Today this is an entirely practicable and hopeful proposal if only we can overcome the opposition of those who cling to the belief that it is possible for a country to be at the same time entirely pacific and entirely unresponsible to and detached from the rest of mankind.

Given such a body, such a great alliance of world powers, much else in the direction of world pacification becomes possible. Without it we may perhaps expect a certain benefit from the improved good feeling of mankind and the salutary overthrow of the German military culture, but we cannot hope for any real organized establishment of peace.

I believe that a powerful support for the assembly and continuance of such a world congress as this could be easily and rapidly developed in North and South America, in Britain and the British Empire generally, in France and Italy, in all the smaller States of northern, central, and western Europe. It would probably have the personal support of the Czar, unless he has profoundly changed the opinions with which he opened his reign, the warm accordance of educated China and Japan, and the good will of a renascent Germany. It would open a new era for mankind.

III.

Now, this idea of a congress of the belligerents to arrange the peace settlements after this war, expanding by the accession of neutral powers into a permanent world congress for the enforcement of international law and the maintenance of the peace of mankind, is so reasonable and attractive and desirable that if it were properly explained it would probably receive the support of nineteen out of every twenty intelligent persons.

Nevertheless, its realization is, on the whole, improbable. A mere universal disgust with war is no more likely to end war than the universal dislike for dying has ended death. And though war, unlike dying, seems to be an avoidable fate, it does not follow that its present extreme unpopularity will end it unless people not only desire but see to the accomplishment of their desire.

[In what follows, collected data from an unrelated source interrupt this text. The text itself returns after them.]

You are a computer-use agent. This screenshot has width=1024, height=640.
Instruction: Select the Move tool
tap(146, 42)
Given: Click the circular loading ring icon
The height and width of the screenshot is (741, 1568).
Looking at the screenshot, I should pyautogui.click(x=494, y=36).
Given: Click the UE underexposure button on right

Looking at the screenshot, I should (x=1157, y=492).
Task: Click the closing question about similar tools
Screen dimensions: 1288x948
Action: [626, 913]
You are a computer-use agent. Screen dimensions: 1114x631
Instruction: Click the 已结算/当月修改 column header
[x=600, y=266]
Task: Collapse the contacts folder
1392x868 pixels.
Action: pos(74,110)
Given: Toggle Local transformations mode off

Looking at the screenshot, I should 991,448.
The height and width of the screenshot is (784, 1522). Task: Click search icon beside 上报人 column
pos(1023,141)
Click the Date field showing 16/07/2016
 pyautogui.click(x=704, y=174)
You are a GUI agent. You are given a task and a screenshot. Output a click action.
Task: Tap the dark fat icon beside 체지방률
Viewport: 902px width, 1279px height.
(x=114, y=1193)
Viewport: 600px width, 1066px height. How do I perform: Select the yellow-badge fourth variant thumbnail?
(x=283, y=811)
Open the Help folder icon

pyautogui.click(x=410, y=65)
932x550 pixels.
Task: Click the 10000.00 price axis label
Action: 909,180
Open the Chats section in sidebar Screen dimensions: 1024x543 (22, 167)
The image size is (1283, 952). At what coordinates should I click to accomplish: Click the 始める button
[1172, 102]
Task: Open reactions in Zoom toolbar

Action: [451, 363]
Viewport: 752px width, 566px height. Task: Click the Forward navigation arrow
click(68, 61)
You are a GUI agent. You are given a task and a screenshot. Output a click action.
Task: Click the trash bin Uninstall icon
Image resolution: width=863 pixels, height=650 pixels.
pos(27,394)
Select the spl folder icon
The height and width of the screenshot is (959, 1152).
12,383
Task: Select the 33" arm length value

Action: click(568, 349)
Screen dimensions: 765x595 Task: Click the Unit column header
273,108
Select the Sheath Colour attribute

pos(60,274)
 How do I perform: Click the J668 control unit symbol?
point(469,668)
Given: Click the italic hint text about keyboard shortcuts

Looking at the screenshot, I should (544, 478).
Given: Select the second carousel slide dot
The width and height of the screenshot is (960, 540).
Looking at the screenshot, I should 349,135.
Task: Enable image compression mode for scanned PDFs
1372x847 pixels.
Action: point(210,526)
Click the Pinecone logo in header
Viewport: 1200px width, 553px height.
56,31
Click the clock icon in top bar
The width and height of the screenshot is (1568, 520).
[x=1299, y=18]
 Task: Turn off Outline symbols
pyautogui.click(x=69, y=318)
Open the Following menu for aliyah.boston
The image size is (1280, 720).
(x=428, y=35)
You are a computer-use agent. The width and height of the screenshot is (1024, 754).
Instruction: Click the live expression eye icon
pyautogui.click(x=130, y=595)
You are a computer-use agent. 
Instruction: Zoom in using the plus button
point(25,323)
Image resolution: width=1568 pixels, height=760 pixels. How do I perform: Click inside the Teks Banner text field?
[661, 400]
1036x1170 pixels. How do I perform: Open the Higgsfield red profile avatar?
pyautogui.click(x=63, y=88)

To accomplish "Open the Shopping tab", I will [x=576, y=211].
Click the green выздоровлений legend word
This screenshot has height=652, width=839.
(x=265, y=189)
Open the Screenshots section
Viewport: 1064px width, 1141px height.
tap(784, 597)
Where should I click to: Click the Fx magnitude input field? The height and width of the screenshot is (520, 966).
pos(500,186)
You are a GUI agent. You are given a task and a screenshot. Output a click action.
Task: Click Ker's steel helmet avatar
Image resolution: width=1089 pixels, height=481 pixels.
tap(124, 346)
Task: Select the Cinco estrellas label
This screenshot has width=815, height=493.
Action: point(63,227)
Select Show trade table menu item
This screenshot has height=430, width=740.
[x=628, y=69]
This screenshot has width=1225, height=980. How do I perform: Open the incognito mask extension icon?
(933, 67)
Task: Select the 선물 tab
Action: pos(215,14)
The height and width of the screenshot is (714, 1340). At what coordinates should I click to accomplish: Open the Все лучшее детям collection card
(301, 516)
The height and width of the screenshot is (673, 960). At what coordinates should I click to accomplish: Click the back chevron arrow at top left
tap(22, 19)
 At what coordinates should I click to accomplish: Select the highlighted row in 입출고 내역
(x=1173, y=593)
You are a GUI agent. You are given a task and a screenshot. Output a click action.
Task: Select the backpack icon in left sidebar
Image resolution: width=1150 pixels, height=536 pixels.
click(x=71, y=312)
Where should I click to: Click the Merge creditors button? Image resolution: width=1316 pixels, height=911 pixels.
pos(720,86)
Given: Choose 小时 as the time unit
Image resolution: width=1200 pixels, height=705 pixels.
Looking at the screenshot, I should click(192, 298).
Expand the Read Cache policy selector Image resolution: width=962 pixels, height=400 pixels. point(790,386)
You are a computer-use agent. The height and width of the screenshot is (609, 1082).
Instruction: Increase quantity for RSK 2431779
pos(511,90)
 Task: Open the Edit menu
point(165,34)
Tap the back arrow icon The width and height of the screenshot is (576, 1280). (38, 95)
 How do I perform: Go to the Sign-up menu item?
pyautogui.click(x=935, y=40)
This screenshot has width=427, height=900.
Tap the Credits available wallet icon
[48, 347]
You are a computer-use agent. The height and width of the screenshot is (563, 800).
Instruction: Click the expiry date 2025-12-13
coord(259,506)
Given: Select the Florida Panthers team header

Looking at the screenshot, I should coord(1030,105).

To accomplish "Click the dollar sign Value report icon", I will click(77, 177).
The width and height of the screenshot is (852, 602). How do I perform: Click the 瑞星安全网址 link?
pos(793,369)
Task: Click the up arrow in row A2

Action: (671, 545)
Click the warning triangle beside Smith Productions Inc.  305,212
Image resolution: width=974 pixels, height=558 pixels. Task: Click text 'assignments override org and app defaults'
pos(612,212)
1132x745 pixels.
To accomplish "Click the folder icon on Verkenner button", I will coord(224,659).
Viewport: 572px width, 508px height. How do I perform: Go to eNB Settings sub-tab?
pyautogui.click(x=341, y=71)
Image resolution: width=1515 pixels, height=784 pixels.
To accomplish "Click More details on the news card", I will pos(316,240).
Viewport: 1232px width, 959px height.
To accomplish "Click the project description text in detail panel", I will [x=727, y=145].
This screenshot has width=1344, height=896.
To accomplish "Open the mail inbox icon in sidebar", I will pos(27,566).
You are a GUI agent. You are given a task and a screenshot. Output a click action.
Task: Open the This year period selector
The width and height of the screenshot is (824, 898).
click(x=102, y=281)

And here again one is likely to meet an active and influential opposition. Though the general will and welfare may point to the future management of international relations through a world congress, the whole mass of those whose business has been the direction of international relations is likely to be either skeptical or actively hostile to such an experiment. All the foreign offices and foreign ministers, the diplomatists universally, the politicians who have specialized in national assertion, and the courts that have symbolized and embodied it, all the people, in fact, who will be in control of the settlement, are likely to be against so revolutionary a change.

For it would be an entirely revolutionary change. It would put an end to secrecy. It would end all that is usually understood by diplomacy. It would clear the world altogether of those private understandings and provisional secret agreements, those intrigues, wire-pullings, and quasi-financial operations that have been the very substance of international relations hitherto. To these able and interested people, for the most part highly seasoned by the present conditions, finished and elaborated players at the old game, this is to propose a new, crude, difficult, and unsympathetic game. They may all of them, or most of them, hate war, but they will cling to the belief that their method of operating may now, after a new settlement, be able to prevent or palliate war.

All men get set in a way of living, and it is as little in human nature to give up cheerfully in the middle of life a familiar method of dealing with things in favor of a new and untried one as it is to change one's language or emigrate to an entirely different land. I realize what this proposal means to diplomatists when I try to suppose myself united to assist in the abolition of written books and journalism in favor of the gramophone and the cinematograph. Or united to adopt German as my means of expression. It is only by an enormous pressure of opinion in the world behind these monarchs, ministers, and representatives that they will be induced even to consider the possibility of adapting themselves to this novel style of international dealing through a permanent congress. It is only the consideration of its enormous hopefulness for the rest of the world that gives one the courage to advocate it.

In the question of the possible abolition of the present diplomatic system, just as in the case of the possible abolition of war, while on the side for abolition there must be a hugely preponderating interest and a hugely preponderating majority, it is, nevertheless, a dispersed interest and an unorganized, miscellaneous majority. The minority is, on the other hand, compact, more intensively and more immediately interested and able to resist such great changes with a maximum of efficiency. There is a tremendous need, therefore, for a world congress organization propaganda if this advantageously posted minority is to be overcome.